(Stated goal) Reproduce every line of the records below word for word, omitting the pictures.
[Start]
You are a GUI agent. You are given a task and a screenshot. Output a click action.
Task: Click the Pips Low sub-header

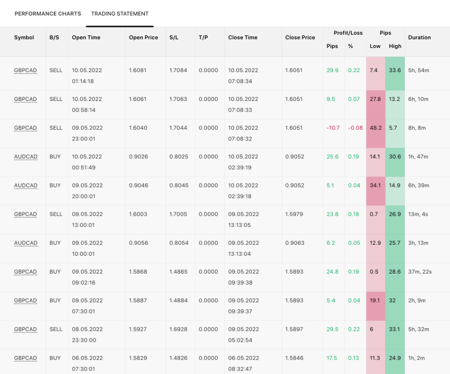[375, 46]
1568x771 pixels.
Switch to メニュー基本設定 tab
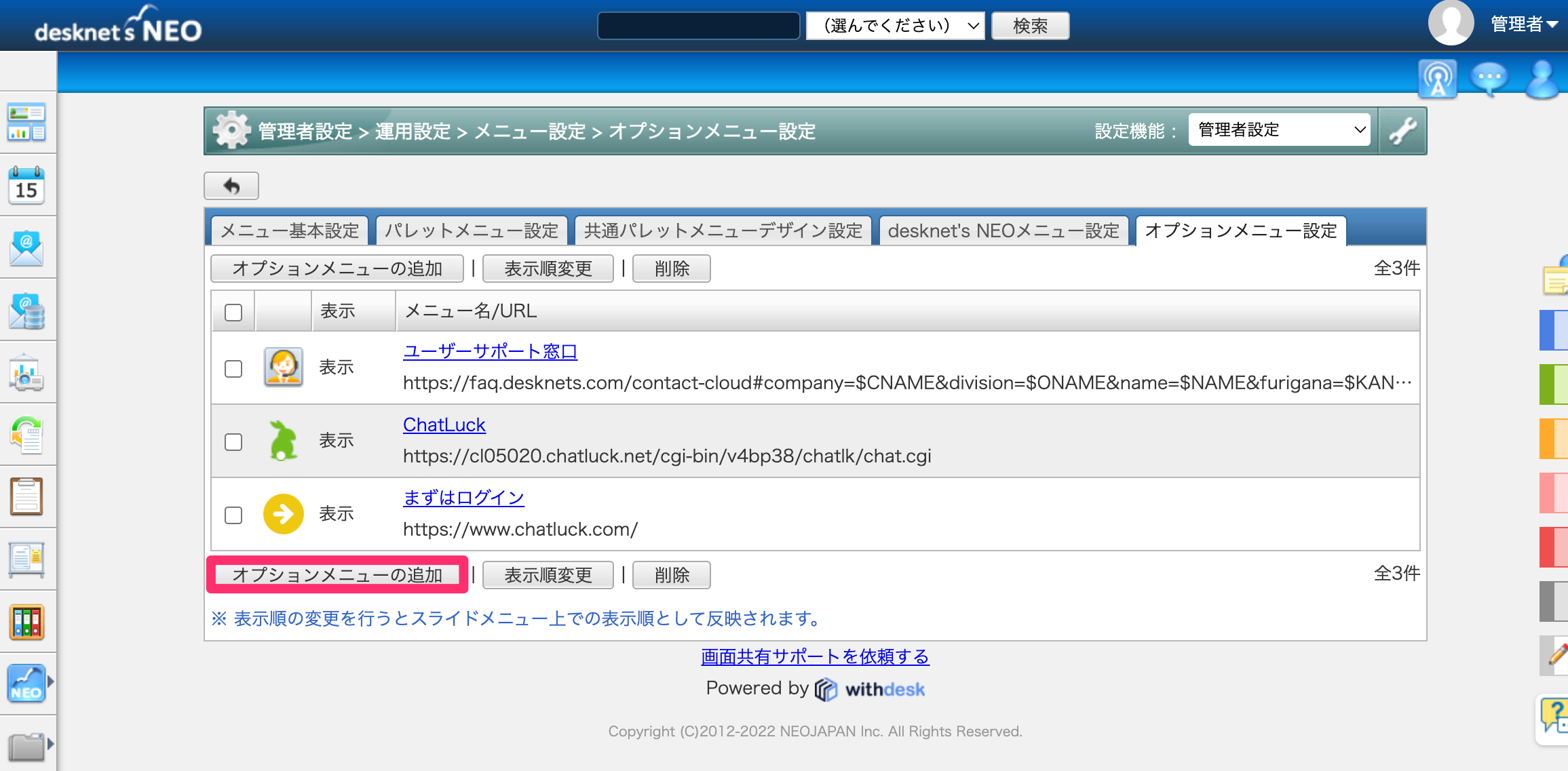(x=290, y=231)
[End]
(Written reply)
You are a GUI agent. You are given a task and a screenshot. Output a click action.
Task: Click the Pips Low sub-header

[375, 46]
1568x771 pixels.
Switch to メニュー基本設定 tab
(x=290, y=231)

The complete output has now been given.